L’étonnant effet des smartphones sur nos pouces

Ph. Unsplash

Pour de nombreux utilisateurs, les smartphones sont devenus une extension d’eux-mêmes. L’utilisation intensive des téléphones n’est pas sans impact sur le corps humain et notamment sur les pouces qui s’adaptent à leur nouvel usage.

En 2014, le docteur Kenneth K. Hansraj révélait dans une étude que la posture que nous adoptons en utilisant nos smartphones avait un effet néfaste sur notre colonne vertébrale et notre corps. Ce spécialiste new-yorkais estimait que le fait d’incliner notre tête de 60 degrés pour regarder notre téléphone équivaut à un poids de 27 kilos appuyé sur notre cou et que cela avait des effets néfastes sur la colonne vertébrale.

La morphologie des doigts change

L’utilisation de plus en plus intensive des smartphones aurait un effet sur une autre partie du corps humain : les doigts. Une étude britannique de 2016 a révélé que les smartphones étaient en train de changer la morphologie des pouces de certains utilisateurs. En effet, selon cette enquête effectuée auprès d’un échantillon représentatif de 2.000 personnes, 13 % des 18/34 ans utilisant leur smartphone au moins 2h par jour ont désormais un pouce plus grand que l’autre. Chez ces utilisateurs intensifs, le pouce utilisé principalement pour contrôler le smartphone est plus musclé et jusqu’à 15 % plus gros que le pouce de l’autre main.

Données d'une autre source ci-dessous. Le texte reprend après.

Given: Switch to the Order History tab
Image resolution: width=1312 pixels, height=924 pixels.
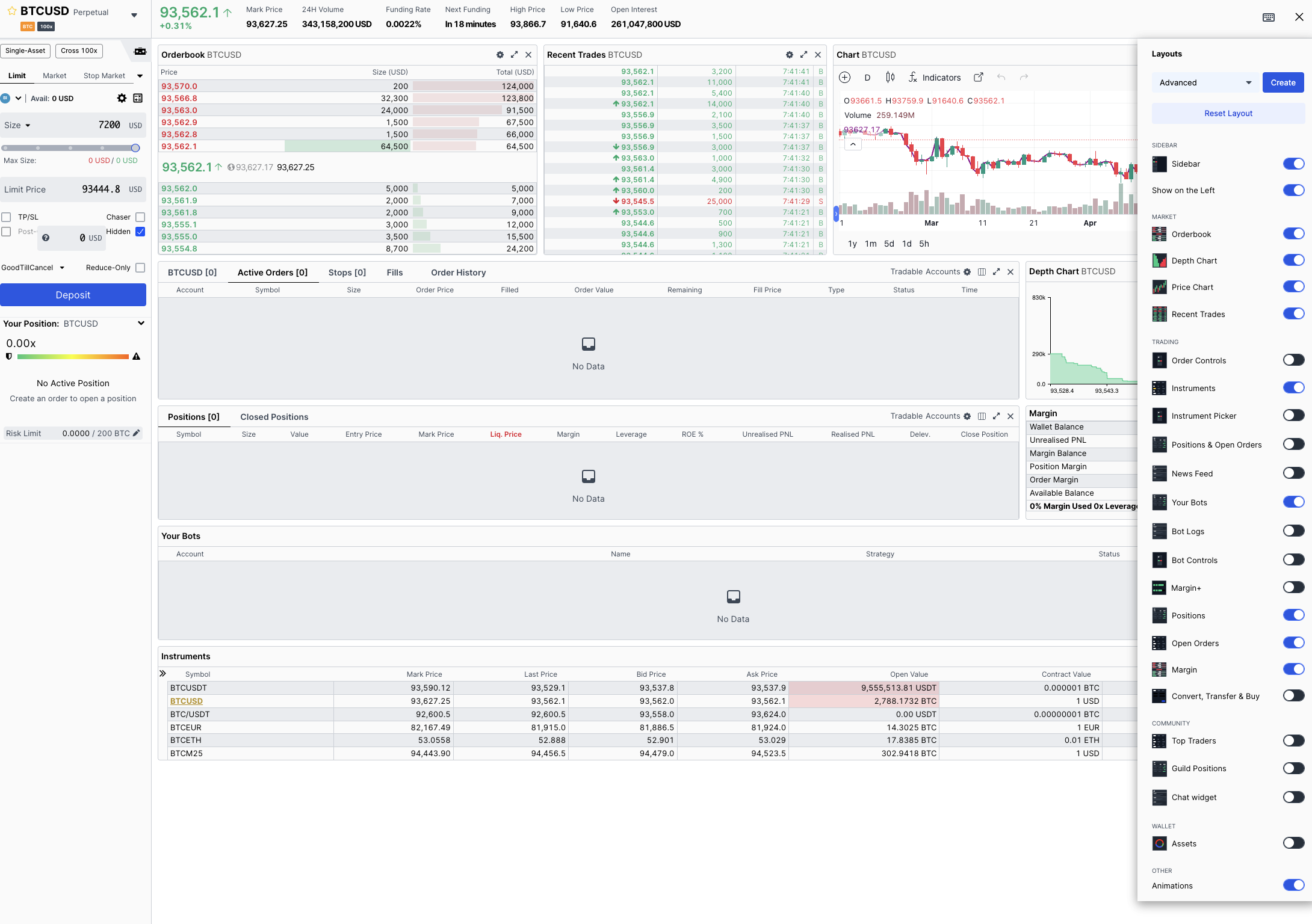Looking at the screenshot, I should click(x=459, y=273).

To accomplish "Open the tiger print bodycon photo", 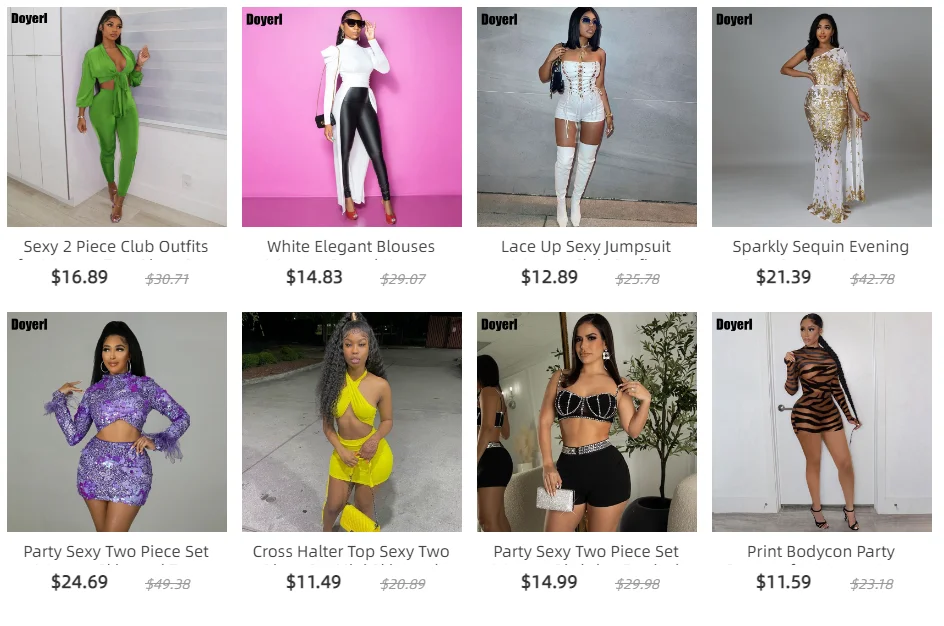I will coord(822,421).
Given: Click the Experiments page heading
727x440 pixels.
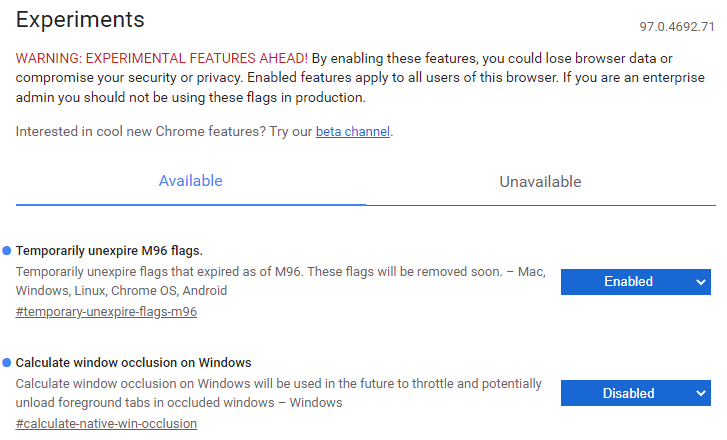Looking at the screenshot, I should click(x=80, y=20).
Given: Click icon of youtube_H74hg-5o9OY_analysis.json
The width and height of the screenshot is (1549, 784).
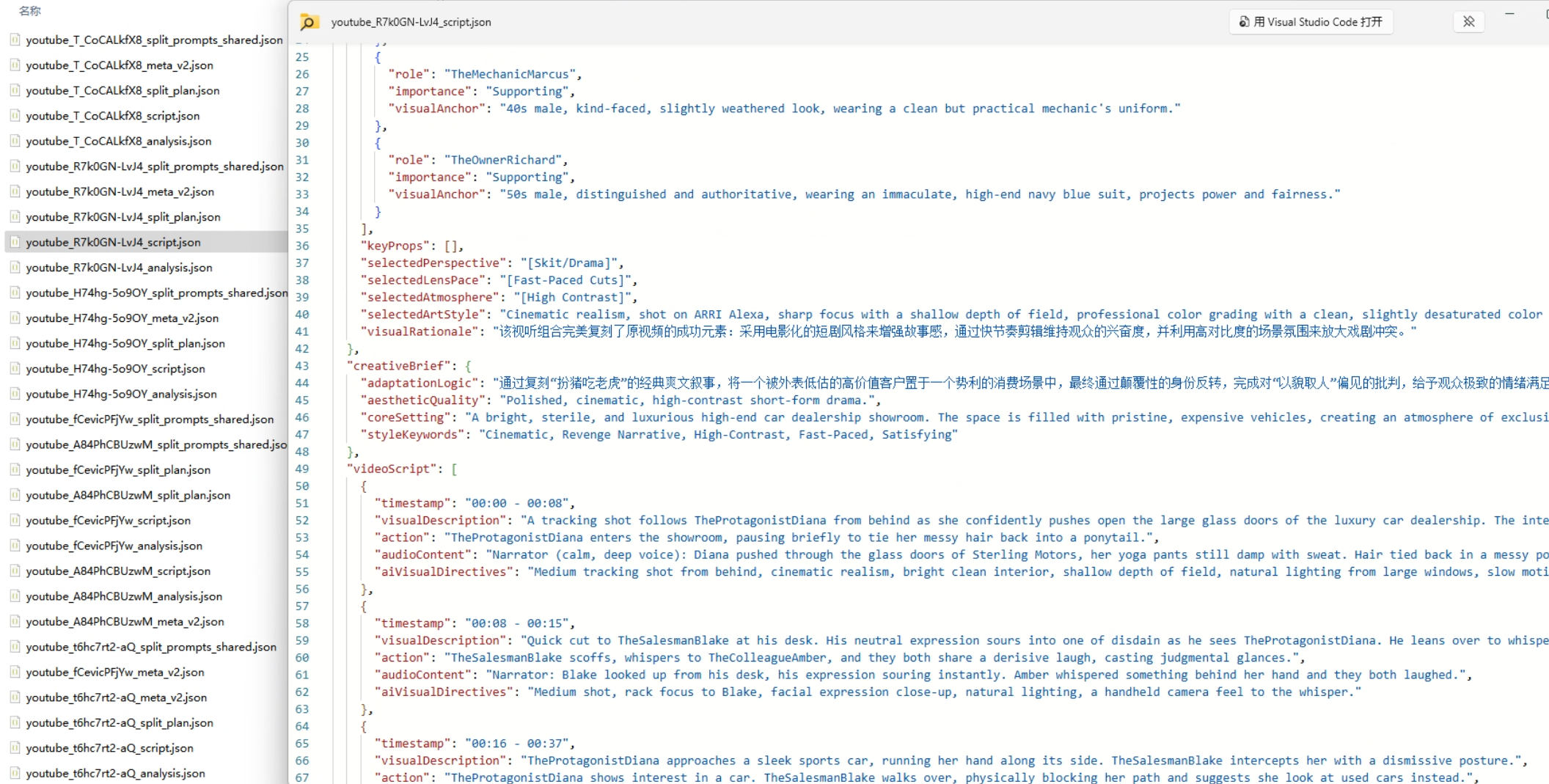Looking at the screenshot, I should pos(15,394).
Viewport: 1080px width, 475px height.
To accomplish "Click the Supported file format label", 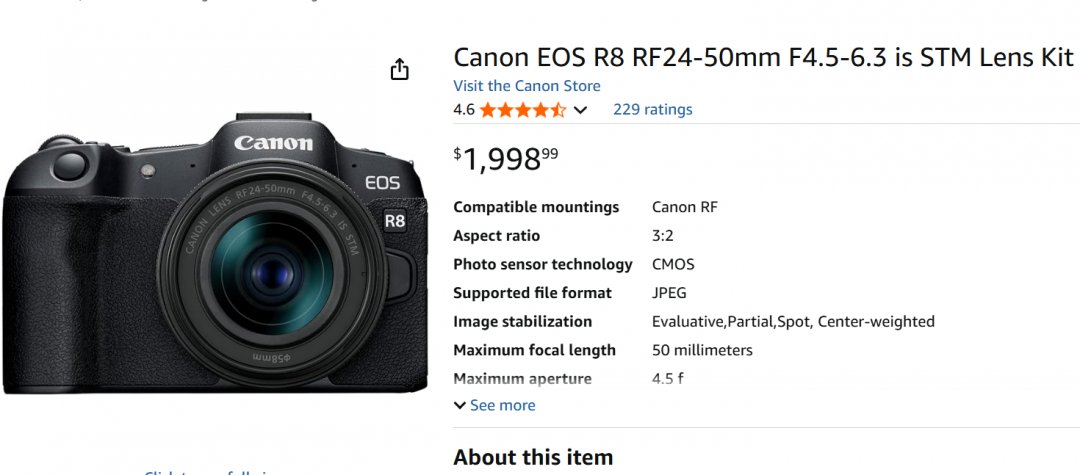I will 532,293.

Un creux sur l’auriculaire

Le pouce n’est pas le seul doigt à connaître une déformation. L’auriculaire, plus communément appelé « le petit doigt », est souvent utilisé de manière naturelle pour soutenir le smartphone qu’on tient en main. Il semble s’adapter à ce nouvel usage puisque 8 % des répondants à l’enquête britannique ont indiqué la présence d’un creux sur le doigt pour maintenir le smartphone en main.

Membre supplémentaire et vibrations fantômes

« Les smartphones sont devenus une extension de nous-mêmes. Il n’est donc pas surprenant de voir notre corps changer subtilement pour s’adapter au fait que les téléphones font de plus en plus partie de notre vie. D’ailleurs, notre recherche révèle aussi que plus de 12% d’entre nous le considèrent comme un membre supplémentaire », déclare Nina Bibby, directrice du marketing chez l’opérateur qui a commandé cette étude.
Le syndrome des vibrations fantômes

Enfin, cette enquête a montré que 5 % des répondants ont déclaré avoir déjà ressenti des « vibrations fantômes », autrement ils ont eu l’impression que leur smartphone avait sonné ou reçu un message alors que ce n’était pas le cas.